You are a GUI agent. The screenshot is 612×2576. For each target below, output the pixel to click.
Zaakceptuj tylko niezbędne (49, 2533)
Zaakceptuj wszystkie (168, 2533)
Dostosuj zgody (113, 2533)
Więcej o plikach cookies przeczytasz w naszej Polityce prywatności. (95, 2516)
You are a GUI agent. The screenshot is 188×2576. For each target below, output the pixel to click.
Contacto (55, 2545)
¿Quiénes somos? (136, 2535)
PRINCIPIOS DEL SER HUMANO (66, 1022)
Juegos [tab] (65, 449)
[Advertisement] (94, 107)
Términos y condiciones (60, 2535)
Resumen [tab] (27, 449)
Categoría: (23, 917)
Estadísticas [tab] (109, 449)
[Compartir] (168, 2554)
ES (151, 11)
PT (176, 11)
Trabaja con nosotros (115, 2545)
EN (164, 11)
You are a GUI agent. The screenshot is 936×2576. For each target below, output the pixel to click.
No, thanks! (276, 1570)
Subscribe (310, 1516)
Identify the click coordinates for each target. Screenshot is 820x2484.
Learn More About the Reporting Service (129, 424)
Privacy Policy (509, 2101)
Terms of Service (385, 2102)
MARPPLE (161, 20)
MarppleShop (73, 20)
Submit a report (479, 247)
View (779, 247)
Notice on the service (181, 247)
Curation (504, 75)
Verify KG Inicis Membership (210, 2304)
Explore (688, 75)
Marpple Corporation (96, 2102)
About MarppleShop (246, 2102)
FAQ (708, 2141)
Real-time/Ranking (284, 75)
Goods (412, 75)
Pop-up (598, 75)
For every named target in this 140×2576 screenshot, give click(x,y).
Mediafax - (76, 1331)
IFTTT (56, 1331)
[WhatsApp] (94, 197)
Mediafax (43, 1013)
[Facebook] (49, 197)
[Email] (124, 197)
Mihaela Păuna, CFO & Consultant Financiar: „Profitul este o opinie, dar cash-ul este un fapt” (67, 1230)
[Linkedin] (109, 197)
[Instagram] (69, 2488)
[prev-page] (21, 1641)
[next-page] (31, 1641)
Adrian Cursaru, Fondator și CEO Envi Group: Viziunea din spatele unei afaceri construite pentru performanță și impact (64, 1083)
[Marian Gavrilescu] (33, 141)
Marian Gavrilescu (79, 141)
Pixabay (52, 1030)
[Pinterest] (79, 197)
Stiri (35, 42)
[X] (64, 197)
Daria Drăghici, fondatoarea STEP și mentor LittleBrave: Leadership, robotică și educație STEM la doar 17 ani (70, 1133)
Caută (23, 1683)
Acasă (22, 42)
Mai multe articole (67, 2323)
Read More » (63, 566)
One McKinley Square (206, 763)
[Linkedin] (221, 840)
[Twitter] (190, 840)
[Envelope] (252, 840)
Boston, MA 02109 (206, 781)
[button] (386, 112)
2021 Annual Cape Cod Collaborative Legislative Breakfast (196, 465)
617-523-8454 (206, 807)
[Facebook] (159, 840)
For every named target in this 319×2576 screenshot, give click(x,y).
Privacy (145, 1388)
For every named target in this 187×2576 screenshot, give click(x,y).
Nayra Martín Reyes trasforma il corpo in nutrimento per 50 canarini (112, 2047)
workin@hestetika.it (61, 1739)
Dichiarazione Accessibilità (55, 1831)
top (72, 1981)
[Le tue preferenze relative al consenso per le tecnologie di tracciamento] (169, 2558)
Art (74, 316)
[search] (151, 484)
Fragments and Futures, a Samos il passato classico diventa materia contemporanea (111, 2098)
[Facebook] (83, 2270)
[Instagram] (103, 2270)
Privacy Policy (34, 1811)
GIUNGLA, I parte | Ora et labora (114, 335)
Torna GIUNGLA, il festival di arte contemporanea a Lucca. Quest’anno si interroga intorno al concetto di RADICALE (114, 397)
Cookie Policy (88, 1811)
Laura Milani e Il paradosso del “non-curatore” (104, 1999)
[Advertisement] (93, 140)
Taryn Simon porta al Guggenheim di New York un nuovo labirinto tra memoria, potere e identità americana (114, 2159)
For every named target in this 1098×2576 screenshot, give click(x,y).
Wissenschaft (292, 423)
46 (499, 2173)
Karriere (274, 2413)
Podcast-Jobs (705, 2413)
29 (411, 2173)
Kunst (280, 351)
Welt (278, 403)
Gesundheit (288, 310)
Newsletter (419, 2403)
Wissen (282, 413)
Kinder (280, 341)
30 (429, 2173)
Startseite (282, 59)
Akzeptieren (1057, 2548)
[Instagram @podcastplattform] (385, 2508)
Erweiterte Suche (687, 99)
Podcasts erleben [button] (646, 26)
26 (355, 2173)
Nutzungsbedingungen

□ □ □ □ □ □ □

* **Work instructions**: Copy every entry exactly. Leave nothing out.

* **Task answer**:
You are a GUI agent. The screenshot is 612×2576. For each target below, output the pixel to click.
Zaakceptuj tylko niezbędne (49, 2533)
Zaakceptuj wszystkie (168, 2533)
Dostosuj zgody (113, 2533)
Więcej o plikach cookies przeczytasz w naszej Polityce prywatności. (95, 2516)
You are a GUI agent. The screenshot is 188×2576. For each target below, output the pixel to click.
Contacto (55, 2545)
¿Quiénes somos? (136, 2535)
PRINCIPIOS DEL SER HUMANO (66, 1022)
Juegos [tab] (65, 449)
[Advertisement] (94, 107)
Términos y condiciones (60, 2535)
Resumen [tab] (27, 449)
Categoría: (23, 917)
Estadísticas [tab] (109, 449)
[Compartir] (168, 2554)
ES (151, 11)
PT (176, 11)
Trabaja con nosotros (115, 2545)
EN (164, 11)
You are a GUI agent. The screenshot is 936×2576. For each target below, output the pixel to click.
No, thanks! (276, 1570)
Subscribe (310, 1516)
Identify the click coordinates for each target. Screenshot is 820x2484.
Learn More About the Reporting Service (129, 424)
Privacy Policy (509, 2101)
Terms of Service (385, 2102)
MARPPLE (161, 20)
MarppleShop (73, 20)
Submit a report (479, 247)
View (779, 247)
Notice on the service (181, 247)
Curation (504, 75)
Verify KG Inicis Membership (210, 2304)
Explore (688, 75)
Marpple Corporation (96, 2102)
About MarppleShop (246, 2102)
FAQ (708, 2141)
Real-time/Ranking (284, 75)
Goods (412, 75)
Pop-up (598, 75)
For every named target in this 140×2576 screenshot, give click(x,y).
Mediafax - (76, 1331)
IFTTT (56, 1331)
[WhatsApp] (94, 197)
Mediafax (43, 1013)
[Facebook] (49, 197)
[Email] (124, 197)
Mihaela Păuna, CFO & Consultant Financiar: „Profitul este o opinie, dar cash-ul este un fapt” (67, 1230)
[Linkedin] (109, 197)
[Instagram] (69, 2488)
[prev-page] (21, 1641)
[next-page] (31, 1641)
Adrian Cursaru, Fondator și CEO Envi Group: Viziunea din spatele unei afaceri construite pentru performanță și impact (64, 1083)
[Marian Gavrilescu] (33, 141)
Marian Gavrilescu (79, 141)
Pixabay (52, 1030)
[Pinterest] (79, 197)
Stiri (35, 42)
[X] (64, 197)
Daria Drăghici, fondatoarea STEP și mentor LittleBrave: Leadership, robotică și educație STEM la doar 17 ani (70, 1133)
Caută (23, 1683)
Acasă (22, 42)
Mai multe articole (67, 2323)
Read More » (63, 566)
One McKinley Square (206, 763)
[Linkedin] (221, 840)
[Twitter] (190, 840)
[Envelope] (252, 840)
Boston, MA 02109 (206, 781)
[button] (386, 112)
2021 Annual Cape Cod Collaborative Legislative Breakfast (196, 465)
617-523-8454 (206, 807)
[Facebook] (159, 840)
For every named target in this 319×2576 screenshot, give click(x,y).
Privacy (145, 1388)
For every named target in this 187×2576 screenshot, give click(x,y).
Nayra Martín Reyes trasforma il corpo in nutrimento per 50 canarini (112, 2047)
workin@hestetika.it (61, 1739)
Dichiarazione Accessibilità (55, 1831)
top (72, 1981)
[Le tue preferenze relative al consenso per le tecnologie di tracciamento] (169, 2558)
Art (74, 316)
[search] (151, 484)
Fragments and Futures, a Samos il passato classico diventa materia contemporanea (111, 2098)
[Facebook] (83, 2270)
[Instagram] (103, 2270)
Privacy Policy (34, 1811)
GIUNGLA, I parte | Ora et labora (114, 335)
Torna GIUNGLA, il festival di arte contemporanea a Lucca. Quest’anno si interroga intorno al concetto di RADICALE (114, 397)
Cookie Policy (88, 1811)
Laura Milani e Il paradosso del “non-curatore” (104, 1999)
[Advertisement] (93, 140)
Taryn Simon porta al Guggenheim di New York un nuovo labirinto tra memoria, potere e identità americana (114, 2159)
For every named target in this 1098×2576 screenshot, give click(x,y).
Wissenschaft (292, 423)
46 (499, 2173)
Karriere (274, 2413)
Podcast-Jobs (705, 2413)
29 (411, 2173)
Kunst (280, 351)
Welt (278, 403)
Gesundheit (288, 310)
Newsletter (419, 2403)
Wissen (282, 413)
Kinder (280, 341)
30 (429, 2173)
Startseite (282, 59)
Akzeptieren (1057, 2548)
[Instagram @podcastplattform] (385, 2508)
Erweiterte Suche (687, 99)
Podcasts erleben [button] (646, 26)
26 (355, 2173)
Nutzungsbedingungen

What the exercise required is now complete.